Que Le Fanu se encuentre entre los primeros que obtuvieron tan delicado equilibrio no es en modo alguno accidental. Lo dicen muy a las claras el título y el contenido de su más recordada colección de cuentos, In a Glass Darkly, aparecida en el año anterior a la muerte del autor. La denominación del volumen nos remite inequívocamente a un pasaje de San Pablo en el capítulo XIII de la primera Epístola a los Corintios: “Al presente nuestro conocimiento es imperfecto, y lo mismo la profecía; cuando llegue el fin desaparecerá eso que es imperfecto. Cuando yo era niño hablaba como niño, pensaba como niño, razonaba como niño; cuando llegué a ser hombre dejé como inútiles las cosas de niño. Ahora vernos por espejo y oscuramente, entonces veremos cara a cara. Al presente conozco sólo en parte, entonces conoceré como soy conocido”. Por consiguiente, observamos que el escritor no ha hecho una elección exenta de segundas intenciones; su deseo es advertimos desde nuestro primer contacto con su libro que se ha propuesto la manifestación de hechos descomunales que el hombre puede provisionalmente intepretar con el auxilio de sus limitados instrumentos especulativos, pero que quizá tengan un significado distinto, secreto e inaccesible para nuestra actual capacidad de conocimiento.
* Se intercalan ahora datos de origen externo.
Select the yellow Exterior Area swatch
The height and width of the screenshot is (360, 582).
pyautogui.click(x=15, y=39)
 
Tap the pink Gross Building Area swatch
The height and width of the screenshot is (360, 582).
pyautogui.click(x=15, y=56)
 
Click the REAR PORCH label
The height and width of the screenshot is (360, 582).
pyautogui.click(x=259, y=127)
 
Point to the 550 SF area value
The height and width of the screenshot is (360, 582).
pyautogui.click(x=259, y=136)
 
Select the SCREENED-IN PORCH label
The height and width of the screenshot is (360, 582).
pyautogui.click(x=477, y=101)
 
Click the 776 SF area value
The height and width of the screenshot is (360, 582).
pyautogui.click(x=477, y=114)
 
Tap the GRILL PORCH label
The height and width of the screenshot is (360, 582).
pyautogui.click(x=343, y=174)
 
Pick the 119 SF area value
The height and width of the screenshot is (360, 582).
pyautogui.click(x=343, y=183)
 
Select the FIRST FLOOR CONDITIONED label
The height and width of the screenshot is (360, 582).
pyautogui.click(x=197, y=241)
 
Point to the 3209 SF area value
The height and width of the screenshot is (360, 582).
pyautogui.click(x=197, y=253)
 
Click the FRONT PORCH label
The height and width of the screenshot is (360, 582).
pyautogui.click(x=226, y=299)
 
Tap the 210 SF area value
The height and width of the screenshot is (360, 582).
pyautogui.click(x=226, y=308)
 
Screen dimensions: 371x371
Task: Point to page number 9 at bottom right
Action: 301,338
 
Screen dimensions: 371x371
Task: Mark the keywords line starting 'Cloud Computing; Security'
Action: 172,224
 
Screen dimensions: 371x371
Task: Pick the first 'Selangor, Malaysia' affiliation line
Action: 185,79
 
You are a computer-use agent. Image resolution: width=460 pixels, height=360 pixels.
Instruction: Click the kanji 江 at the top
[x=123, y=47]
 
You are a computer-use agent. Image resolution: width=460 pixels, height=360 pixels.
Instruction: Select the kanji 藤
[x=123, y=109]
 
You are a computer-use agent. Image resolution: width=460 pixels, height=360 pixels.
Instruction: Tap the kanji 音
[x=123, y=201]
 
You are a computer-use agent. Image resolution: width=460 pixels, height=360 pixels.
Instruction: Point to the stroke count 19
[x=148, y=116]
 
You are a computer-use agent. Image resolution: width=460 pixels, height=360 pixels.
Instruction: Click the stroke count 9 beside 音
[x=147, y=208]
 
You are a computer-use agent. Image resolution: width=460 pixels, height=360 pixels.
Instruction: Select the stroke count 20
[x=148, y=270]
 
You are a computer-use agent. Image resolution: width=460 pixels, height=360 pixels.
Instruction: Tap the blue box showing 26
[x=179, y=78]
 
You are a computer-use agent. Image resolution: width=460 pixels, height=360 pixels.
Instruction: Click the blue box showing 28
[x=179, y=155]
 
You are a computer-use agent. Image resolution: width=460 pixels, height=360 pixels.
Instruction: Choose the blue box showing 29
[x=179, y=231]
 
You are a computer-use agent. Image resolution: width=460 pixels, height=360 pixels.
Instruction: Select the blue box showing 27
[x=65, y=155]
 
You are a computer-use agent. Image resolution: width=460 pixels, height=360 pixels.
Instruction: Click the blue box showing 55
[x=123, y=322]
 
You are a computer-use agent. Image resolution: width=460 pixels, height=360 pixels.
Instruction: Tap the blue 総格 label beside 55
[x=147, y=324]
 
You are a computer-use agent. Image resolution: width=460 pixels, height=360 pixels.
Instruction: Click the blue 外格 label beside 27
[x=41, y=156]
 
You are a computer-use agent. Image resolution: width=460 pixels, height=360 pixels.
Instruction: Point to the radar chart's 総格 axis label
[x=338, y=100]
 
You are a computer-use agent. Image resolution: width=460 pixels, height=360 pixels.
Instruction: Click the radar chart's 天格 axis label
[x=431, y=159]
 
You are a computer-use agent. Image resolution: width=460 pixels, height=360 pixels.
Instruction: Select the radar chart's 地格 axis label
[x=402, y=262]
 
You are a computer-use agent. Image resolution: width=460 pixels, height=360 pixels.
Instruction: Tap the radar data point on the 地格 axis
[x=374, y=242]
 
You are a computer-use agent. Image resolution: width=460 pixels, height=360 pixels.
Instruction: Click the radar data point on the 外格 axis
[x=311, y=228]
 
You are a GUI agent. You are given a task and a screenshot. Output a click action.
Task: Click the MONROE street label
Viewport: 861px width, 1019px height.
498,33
Esta reflexión, sugerida por el título de la obra, se proyecta asimismo en la estructura que confiere unidad a lo que, de otro modo, hubiera consistido en una asamblea de relatos dispersos. El imaginario compilador y prologuista de In a Glass Darkly nos informa que los sucesivos episodios han sido seleccionados entre los “casos clínicos” hallados en el archivo del doctor Martin Hesselius, supuesto especialista en “medicina metafísica” cuya intención era hallar explicaciones naturales para ciertos acontecimientos que parecían escapar al orden cotidiano. Hasta cierto punto, se ha creído reconocer en las doctrinas del doctor Hesselius sobre las relaciones entre mente y materia indicios del pensamiento religioso de Swedenborg, cuyos escritos parecen haber suscitado considerable interés en Le Fanu. A la vez, estas composiciones se hallan encaminadas a desentrañar en los sucesos prodigiosos un nivel psicopatológico subyacente. De tal forma, se elabora una compleja trama de relaciones en las que la intervención del doctor Hesselius surge como un vínculo entre muy diversos planos de realidad y significación. Por ello, Walter Allen apunta que las interpretaciones de este personaje ya no poseen interés para el lector de nuestros días, familiarizado con los procedimientos de la psicoterapia y con las doctrinas del psicoanálisis; sin embargo, el mismo comentarista añade que el intento de Le Fanu no deja de ser muy sugestivo pues la presencia de su investigador parece apuntar hacia una posible acción del inconsciente en los sucesos referidos, circunstancia que renueva en una dimensión inesperada la vigencia de este conjunto de anécdotas fantásticas.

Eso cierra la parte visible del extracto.